Needle exchange legislation before Pritzker will litter streets, playgrounds with dirty needles, reports show
Dirty needles littering Illinois sidewalks and playgrounds will almost certainly be one of the side effects of legislation establishing a statewide needle exchange program for intravenous drug users, news reports of exchange programs in other states show.
The bill, SB 1828, authorizing the program is before Gov. J.B. Pritzker, and he is expected to sign it into law.
In San Francisco, thousands of the hundreds of thousands of used needles littering city sidewalks, parks and school yards were handed out by the city’s Department of Public Health under an exchange program, the San Francisco Chronicle reported.
The city’s Department of Public Health estimates that about 246,000 needles of 400,000 handed out monthly come back though its 13 syringe access and disposal sites.
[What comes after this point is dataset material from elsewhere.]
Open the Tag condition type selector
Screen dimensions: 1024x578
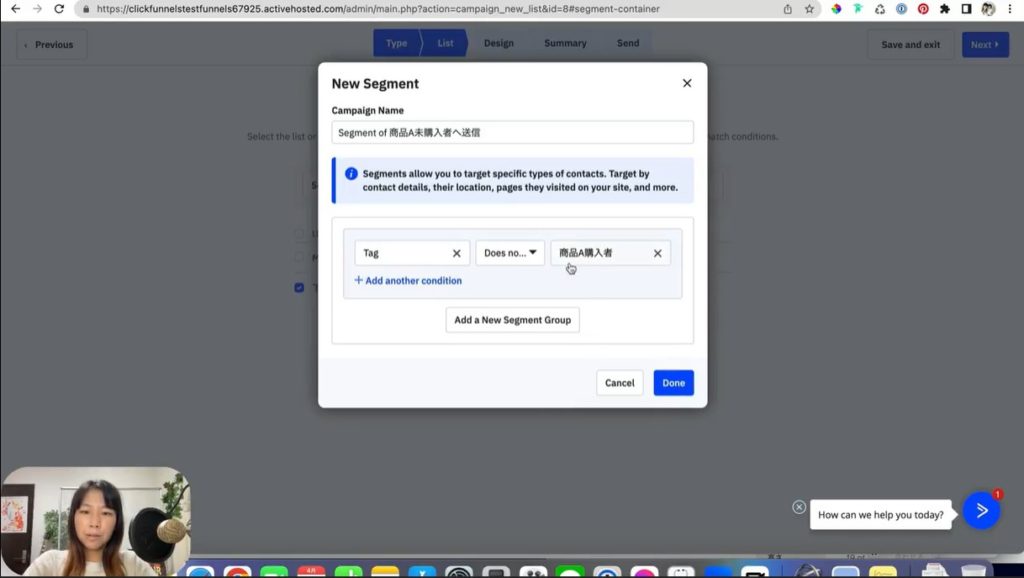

“That leaves more than 154,000 needles a month still circulating,” the story said. “No one knows how many are tossed into garbage cans or into private needle retrieval boxes — but thousands wind up on streets and sidewalks, in tent camps, and in parks and playgrounds.”
Other reports show that the threat to public health from the needles comes at a cost of programs that have spotty records in curbing the transmission of HIV and other blood borne diseases.
“…there is heated debate — some of it politicized — over whether these programs work, and research in the U.S., at least, is mixed,” an investigative report by the Milwaukee Journal Sentinel determined.
The story cited research by Stephen Davis, a professor at the West Virginia University School of Public Health, into the exchange programs to stem a sharp increase in Hepatitis C infections from shared needles.
The findings, published in the Harm Reduction Journal in 2017, were inconclusive.
“From an empirical standpoint we can’t know how effective they are in reducing hepatitis C,” Davis told the paper.
Davis said that overall some of the studies reviewed found the programs were helpful. Others showed they might be harmful.
Last June, the Orange County (California) Board of Supervisors voted 4-0 in opposition to a proposed mobile needle exchange service in Santa Ana, Anaheim, Orange and Costa Mesa.
The Los Angeles Times reported that Board Chairman Andrew Do and Supervisor Michelle Steel co-wrote the resolution to prevent the program’s return.
"It’s a failed experiment,” Do was quoted as saying. “It failed because it subjects the public to major health risks because of the number of needles found.”
Steel said a mobile program could result in “even more needles in our streets.”